Tilton Apricot Overview
‘Tilton’ apricot

This is another variety sold by Bob Wells Nursery, among others. (Note-if it’s sold by a Texas Nursery, it probably does well here!) It is mid-late blooming and resistant to frost damage. The apricots are medium sized and sweet-tangy, good for eating fresh, cooking, or canning. Ripens in June. Self-fertile. 600 chill hours.

Golden Sweet

‘Golden Sweet’ grows well here in East Texas. It is very vigorous in our warm spring temperatures and is a late bloomer, for an apricot. It has withstood March frosts well, even with a “false spring” in February. Although it’s often advertised as a “late season” apricot, for me it fruits in late May or early June.

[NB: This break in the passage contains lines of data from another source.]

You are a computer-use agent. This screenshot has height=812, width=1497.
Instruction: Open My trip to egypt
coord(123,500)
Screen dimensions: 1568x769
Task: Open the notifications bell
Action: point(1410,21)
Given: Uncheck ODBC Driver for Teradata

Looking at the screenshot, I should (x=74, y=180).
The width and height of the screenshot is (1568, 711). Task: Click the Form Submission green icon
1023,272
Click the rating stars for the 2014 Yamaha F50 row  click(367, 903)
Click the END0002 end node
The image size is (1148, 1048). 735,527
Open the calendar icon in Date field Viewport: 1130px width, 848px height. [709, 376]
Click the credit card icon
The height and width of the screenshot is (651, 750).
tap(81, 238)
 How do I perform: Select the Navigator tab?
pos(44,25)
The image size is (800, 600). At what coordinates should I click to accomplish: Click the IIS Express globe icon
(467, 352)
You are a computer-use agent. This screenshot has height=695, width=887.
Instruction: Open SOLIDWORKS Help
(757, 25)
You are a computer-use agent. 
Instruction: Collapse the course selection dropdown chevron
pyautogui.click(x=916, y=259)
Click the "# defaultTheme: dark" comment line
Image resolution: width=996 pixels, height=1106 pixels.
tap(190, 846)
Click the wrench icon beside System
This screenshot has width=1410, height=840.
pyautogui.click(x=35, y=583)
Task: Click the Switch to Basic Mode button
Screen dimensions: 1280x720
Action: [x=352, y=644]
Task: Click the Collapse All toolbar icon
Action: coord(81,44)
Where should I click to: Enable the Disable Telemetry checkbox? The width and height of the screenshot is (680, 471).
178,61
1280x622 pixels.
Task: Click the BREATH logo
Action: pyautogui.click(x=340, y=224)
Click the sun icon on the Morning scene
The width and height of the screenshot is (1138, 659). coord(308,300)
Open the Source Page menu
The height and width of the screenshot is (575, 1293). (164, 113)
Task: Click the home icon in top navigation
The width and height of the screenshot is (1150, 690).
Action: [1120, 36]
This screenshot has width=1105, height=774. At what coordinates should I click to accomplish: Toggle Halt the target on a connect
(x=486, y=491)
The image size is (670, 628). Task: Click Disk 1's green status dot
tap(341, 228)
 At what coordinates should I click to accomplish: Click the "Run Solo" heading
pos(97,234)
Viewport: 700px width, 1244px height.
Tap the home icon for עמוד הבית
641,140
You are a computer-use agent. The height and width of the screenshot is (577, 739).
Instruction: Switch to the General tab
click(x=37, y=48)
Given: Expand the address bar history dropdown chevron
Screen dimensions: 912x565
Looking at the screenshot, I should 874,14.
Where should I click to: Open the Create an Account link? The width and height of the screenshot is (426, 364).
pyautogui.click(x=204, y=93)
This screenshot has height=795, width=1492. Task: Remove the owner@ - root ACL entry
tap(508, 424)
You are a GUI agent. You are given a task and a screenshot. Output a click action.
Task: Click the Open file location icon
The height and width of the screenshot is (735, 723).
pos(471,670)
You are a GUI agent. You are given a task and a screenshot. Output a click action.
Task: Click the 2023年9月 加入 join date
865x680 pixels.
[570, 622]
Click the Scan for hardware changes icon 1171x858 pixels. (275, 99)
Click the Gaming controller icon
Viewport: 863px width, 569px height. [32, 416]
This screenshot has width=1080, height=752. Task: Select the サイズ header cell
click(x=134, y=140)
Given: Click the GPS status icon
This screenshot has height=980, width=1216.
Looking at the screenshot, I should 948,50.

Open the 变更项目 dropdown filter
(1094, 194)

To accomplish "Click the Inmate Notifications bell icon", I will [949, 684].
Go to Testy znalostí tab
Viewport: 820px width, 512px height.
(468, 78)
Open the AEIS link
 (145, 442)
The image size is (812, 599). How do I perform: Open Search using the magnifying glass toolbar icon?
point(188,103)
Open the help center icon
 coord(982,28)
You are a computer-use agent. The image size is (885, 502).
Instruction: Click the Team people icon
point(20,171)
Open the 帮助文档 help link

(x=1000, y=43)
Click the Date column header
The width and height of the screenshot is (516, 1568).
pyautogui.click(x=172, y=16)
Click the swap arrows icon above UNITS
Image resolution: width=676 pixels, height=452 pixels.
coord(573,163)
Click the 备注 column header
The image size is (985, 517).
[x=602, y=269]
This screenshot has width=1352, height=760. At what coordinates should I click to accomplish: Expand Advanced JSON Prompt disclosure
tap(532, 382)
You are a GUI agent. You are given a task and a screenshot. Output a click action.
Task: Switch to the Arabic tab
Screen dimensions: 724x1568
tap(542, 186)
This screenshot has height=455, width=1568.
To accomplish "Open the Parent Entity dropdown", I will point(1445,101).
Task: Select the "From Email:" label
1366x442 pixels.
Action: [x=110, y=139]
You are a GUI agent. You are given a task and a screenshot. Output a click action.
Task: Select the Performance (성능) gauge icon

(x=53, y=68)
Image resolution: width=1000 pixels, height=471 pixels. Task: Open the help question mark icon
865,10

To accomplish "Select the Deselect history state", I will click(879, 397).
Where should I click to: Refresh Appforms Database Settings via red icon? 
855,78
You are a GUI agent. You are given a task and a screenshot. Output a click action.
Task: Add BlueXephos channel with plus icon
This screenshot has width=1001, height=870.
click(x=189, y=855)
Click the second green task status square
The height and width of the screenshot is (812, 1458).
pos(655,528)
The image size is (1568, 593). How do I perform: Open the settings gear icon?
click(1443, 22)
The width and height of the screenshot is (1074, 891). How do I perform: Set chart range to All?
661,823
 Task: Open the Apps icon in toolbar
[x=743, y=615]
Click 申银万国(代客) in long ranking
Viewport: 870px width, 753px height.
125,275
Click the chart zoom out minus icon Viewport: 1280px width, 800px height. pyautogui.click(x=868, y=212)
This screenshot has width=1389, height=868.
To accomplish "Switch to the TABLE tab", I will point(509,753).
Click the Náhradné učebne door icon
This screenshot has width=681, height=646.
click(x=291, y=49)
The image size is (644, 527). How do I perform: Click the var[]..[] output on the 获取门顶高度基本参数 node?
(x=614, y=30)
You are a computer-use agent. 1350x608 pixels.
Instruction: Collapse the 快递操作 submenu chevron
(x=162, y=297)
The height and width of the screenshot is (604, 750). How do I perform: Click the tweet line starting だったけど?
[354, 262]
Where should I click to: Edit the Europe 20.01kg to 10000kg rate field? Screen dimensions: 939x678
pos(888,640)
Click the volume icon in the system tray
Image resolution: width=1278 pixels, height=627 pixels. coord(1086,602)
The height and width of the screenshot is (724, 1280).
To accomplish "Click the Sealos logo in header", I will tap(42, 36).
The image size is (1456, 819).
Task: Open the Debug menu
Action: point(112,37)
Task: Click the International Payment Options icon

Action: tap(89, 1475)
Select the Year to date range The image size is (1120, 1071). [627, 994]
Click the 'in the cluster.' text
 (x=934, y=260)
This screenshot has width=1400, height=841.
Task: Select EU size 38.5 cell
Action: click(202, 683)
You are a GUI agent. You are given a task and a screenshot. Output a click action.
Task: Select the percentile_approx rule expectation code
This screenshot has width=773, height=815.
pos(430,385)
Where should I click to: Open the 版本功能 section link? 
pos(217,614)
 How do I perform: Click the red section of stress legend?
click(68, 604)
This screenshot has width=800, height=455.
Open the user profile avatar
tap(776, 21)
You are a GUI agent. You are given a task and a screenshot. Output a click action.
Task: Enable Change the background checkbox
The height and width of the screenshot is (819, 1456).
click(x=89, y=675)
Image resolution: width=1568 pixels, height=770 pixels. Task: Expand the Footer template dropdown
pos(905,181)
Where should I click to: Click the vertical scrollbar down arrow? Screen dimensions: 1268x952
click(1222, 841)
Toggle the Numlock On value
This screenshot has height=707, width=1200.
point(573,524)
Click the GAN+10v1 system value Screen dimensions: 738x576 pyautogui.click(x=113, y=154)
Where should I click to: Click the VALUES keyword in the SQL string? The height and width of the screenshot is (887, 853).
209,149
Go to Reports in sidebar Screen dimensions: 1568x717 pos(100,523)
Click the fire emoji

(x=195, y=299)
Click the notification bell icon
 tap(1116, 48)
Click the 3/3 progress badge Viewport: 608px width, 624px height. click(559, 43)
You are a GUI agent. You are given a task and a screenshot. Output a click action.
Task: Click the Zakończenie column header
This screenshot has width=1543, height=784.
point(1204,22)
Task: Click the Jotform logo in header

Golden Sweet Apricot Close Up
‘Golden Sweet’ apricot

‘Golden Sweet’ is known as a dependable apricot even in areas where apricots traditionally fruit inconsistently. It’s disease resistant and adaptable to different soils and climates. It’s the best-tasting apricot I’ve ever had – perfectly sweet, firm, and juicy when picked just as it starts to soften slightly. Self-fertile. 400-500 chill hours.

Gold Kist

‘Gold Kist’ is a good choice for the southern parts of Texas, as it only requires 300 chill hours. The tree stays relatively small, but it can be very heavy-bearing. ‘Gold Kist’ produces tons of sweet, golden-orange, firm-fleshed apricots. Its flowers can be damaged by spring frosts, so this is not for climates with fluctuating spring weather. Self-fertile. Zones 7-10.

Katy

Katy Apricot Overview
‘Katy’ apricot

This is another low-chill apricot for areas with mild winter weather. ‘Katy’ only needs 200-300 chill hours to fruit. It blooms early, so avoid planting this tree if frost is a concern. ‘Katy’ bears a heavy crop of mildly sweet apricots that ripen in May. It is adaptable to many soil types and is very drought-tolerant. Self fertile. Zones 7-10.

Blenheim

Blenheim Apricot Overview
‘Blenheim’ apricot

‘Blenheim’ is a long-popular apricot variety that is adaptable for many climates. It is early flowering, so it may fruit inconsistently in areas with late spring frosts or excessive spring moisture. ‘Blenheim’ produces apricots with outstanding flavor and firm, juicy texture. Self-fertile. 300-500 chill hours.

Golden Amber

‘Golden Amber’ is unique in that it has a long flowering time (about 30 days). This gives a better chance that at least some of the blossoms will survive a spring frost. The fruit also ripens gradually, making the harvest period longer than most other apricots.

The fruit has a high sugar content and is perfect for fresh eating, drying, or canning. Because of its long blossoming time it makes a great pollinator for other apricot varieties. Harvest mostly in June. Self-fertile. 600 chill hours, zone 6-8.